Background: Advances in cancer therapy have improved survival, but cardiovascular disease (CVD) is now the leading non-cancer cause of death among survivors. Specialized cardio-oncology care mitigates risk, yet access remains limited outside of urban academic centers.
Methods: We conducted a retrospective cohort study using Surveillance, Epidemiology, and End Results (SEER) 17 Registries (2000-2021), including 6,467,098 individuals with first primary malignancies. Outcomes were CVD-specific mortality, estimated using standardized mortality ratios (SMRs) and excess absolute risks (EARs). Exposures were county-level urban/rural status, persistent poverty status, and racial composition. Cancer-specific analyses were additionally performed for major cancer sites to assess heterogeneity in county-level disparities.
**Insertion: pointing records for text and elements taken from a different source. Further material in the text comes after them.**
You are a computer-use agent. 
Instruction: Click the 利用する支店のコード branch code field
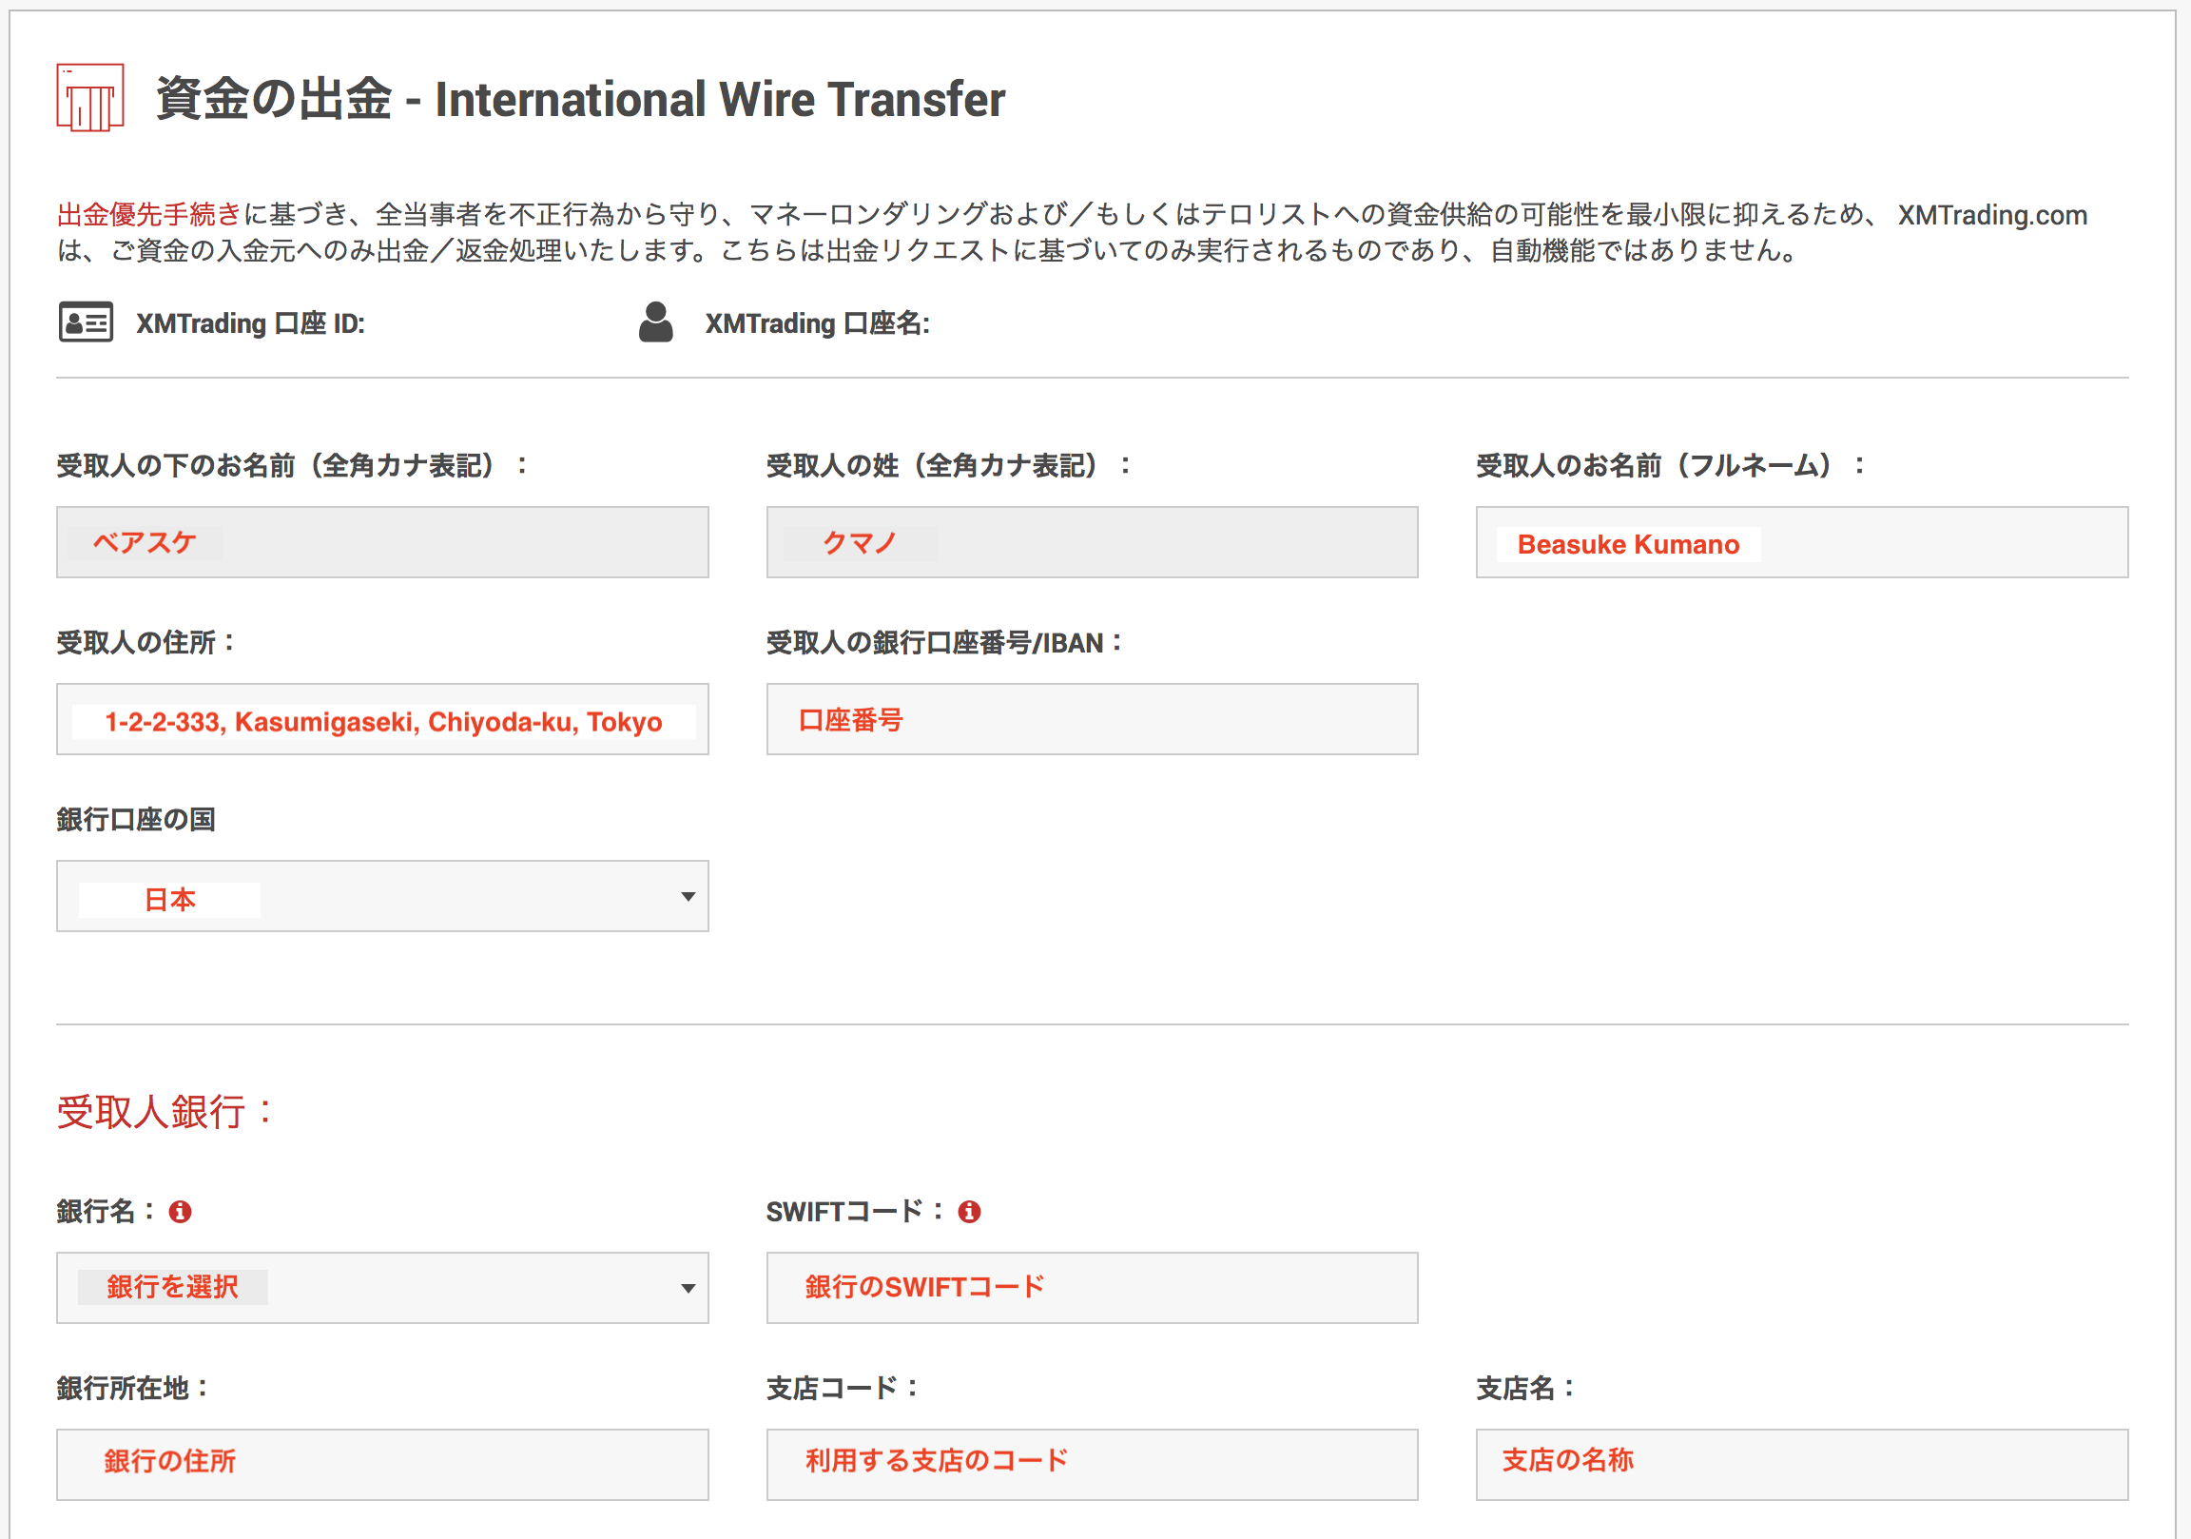tap(1091, 1464)
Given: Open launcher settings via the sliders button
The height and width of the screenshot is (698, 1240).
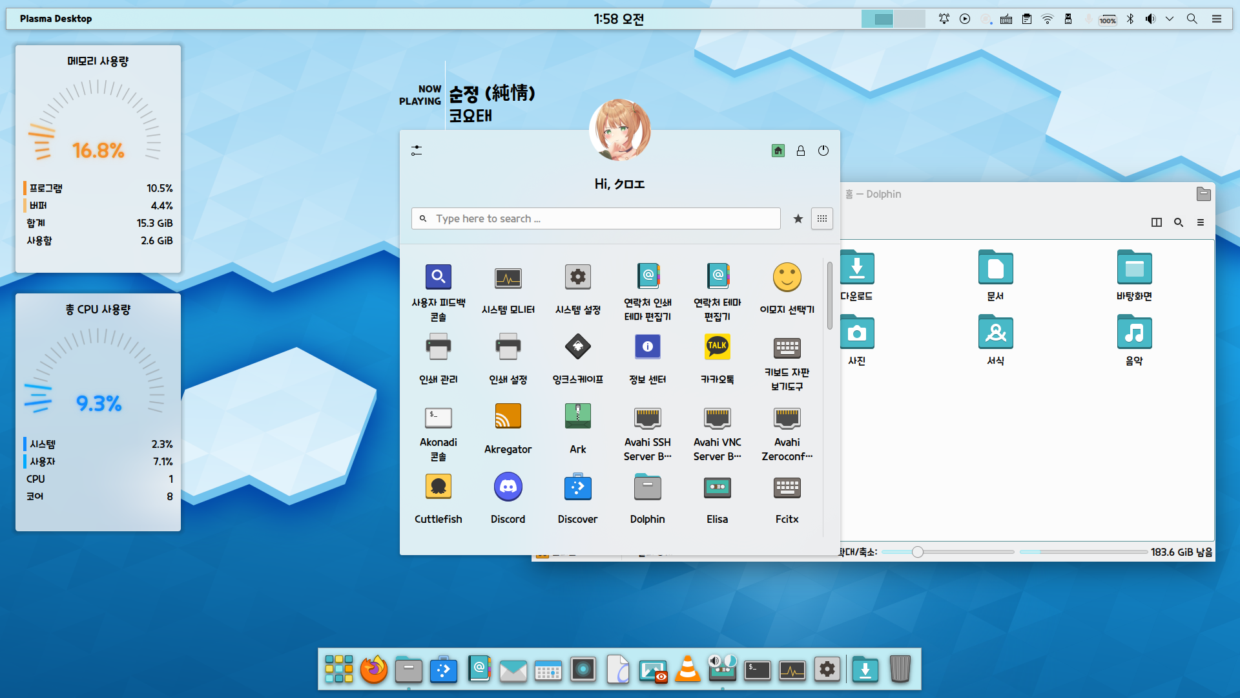Looking at the screenshot, I should tap(417, 151).
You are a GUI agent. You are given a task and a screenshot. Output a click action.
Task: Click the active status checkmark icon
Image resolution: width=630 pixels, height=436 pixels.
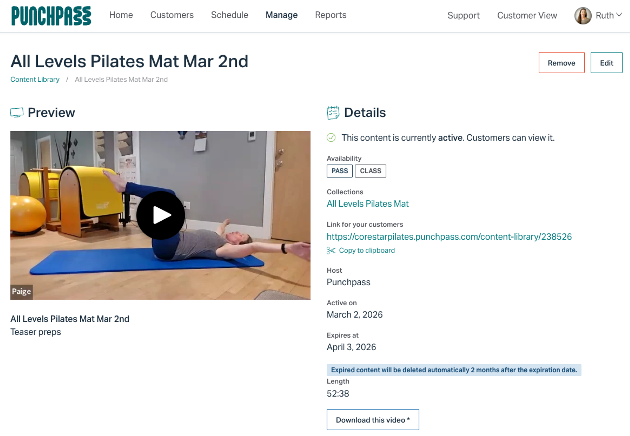pyautogui.click(x=331, y=138)
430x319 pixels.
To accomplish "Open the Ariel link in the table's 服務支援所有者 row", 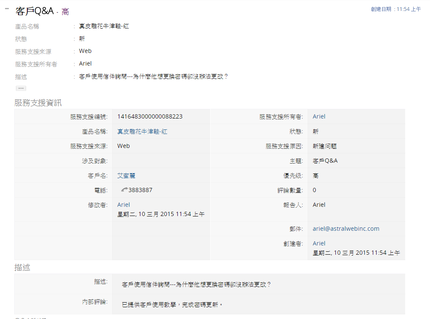I will 319,116.
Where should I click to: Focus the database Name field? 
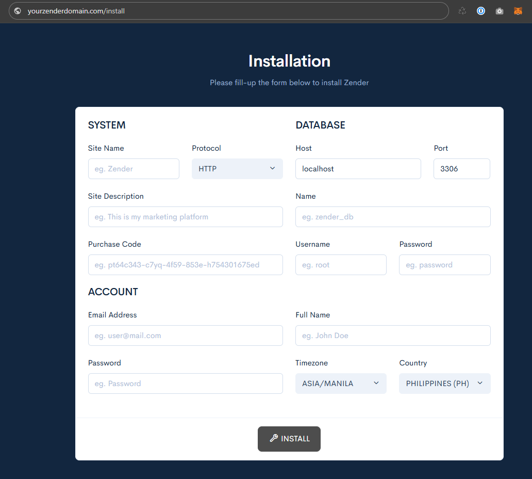pos(393,217)
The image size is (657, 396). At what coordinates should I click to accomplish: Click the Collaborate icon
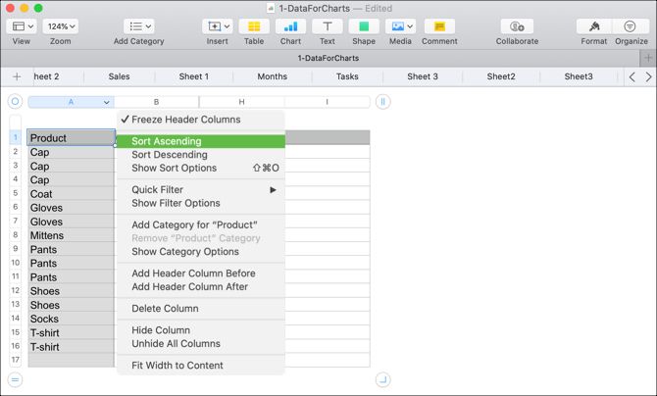[x=517, y=26]
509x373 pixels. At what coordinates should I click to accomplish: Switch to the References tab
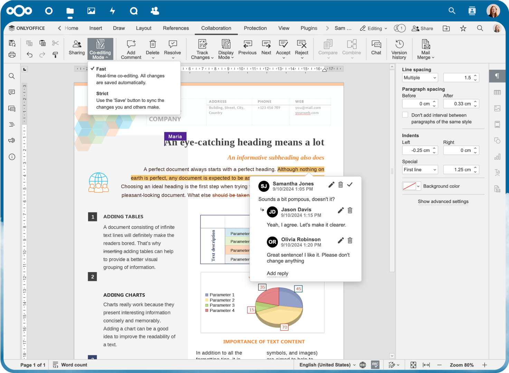click(x=176, y=28)
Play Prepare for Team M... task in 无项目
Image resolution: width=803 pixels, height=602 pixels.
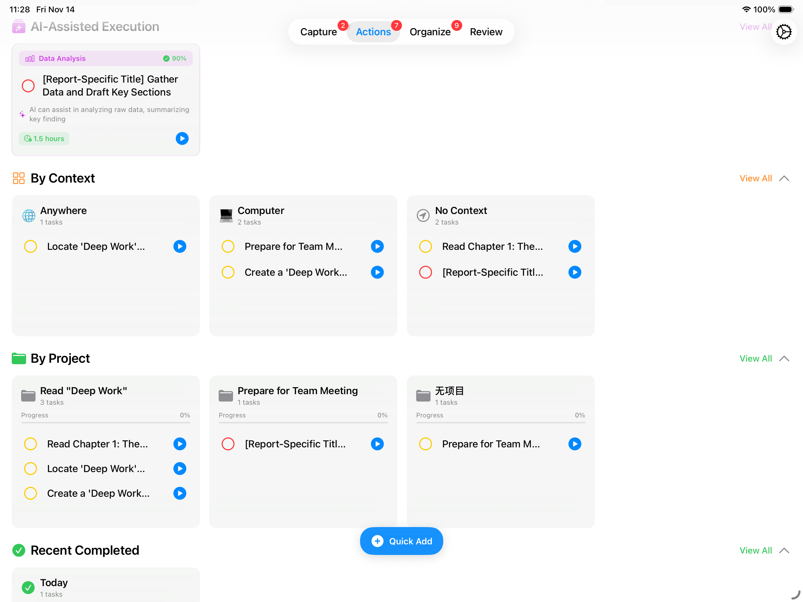coord(574,444)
Results: During follow-up, 394,540 CVD deaths occurred (SMR = 1.11; 95% CI = 1.11, 1.11). Survivors in rural counties (SMR = 1.27), counties with persistent poverty (SMR = 1.35), and those with the highest quartile of Black residents (SMR = 1.15) had significantly higher CVD mortality compared with the general population. The highest risk was observed in rural counties with persistent poverty (SMR = 1.53). Across county groups, CVD mortality peaked within the first year after diagnosis and remained elevated for over a decade in disadvantaged communities. Substantial heterogeneity was found across cancer types in county-level disparities in CVD mortality, with the largest EAR differences observed among survivors of lung and bronchus cancer, followed by corpus uteri, prostate, and urinary bladder cancers.
Conclusions: Cancer survivors experience substantial and sustained excess CVD mortality, with the greatest disparities in rural and persistently impoverished counties. These findings highlight the need to integrate cardiovascular surveillance into survivorship care and expand access to cardio-oncology services in socially vulnerable communities.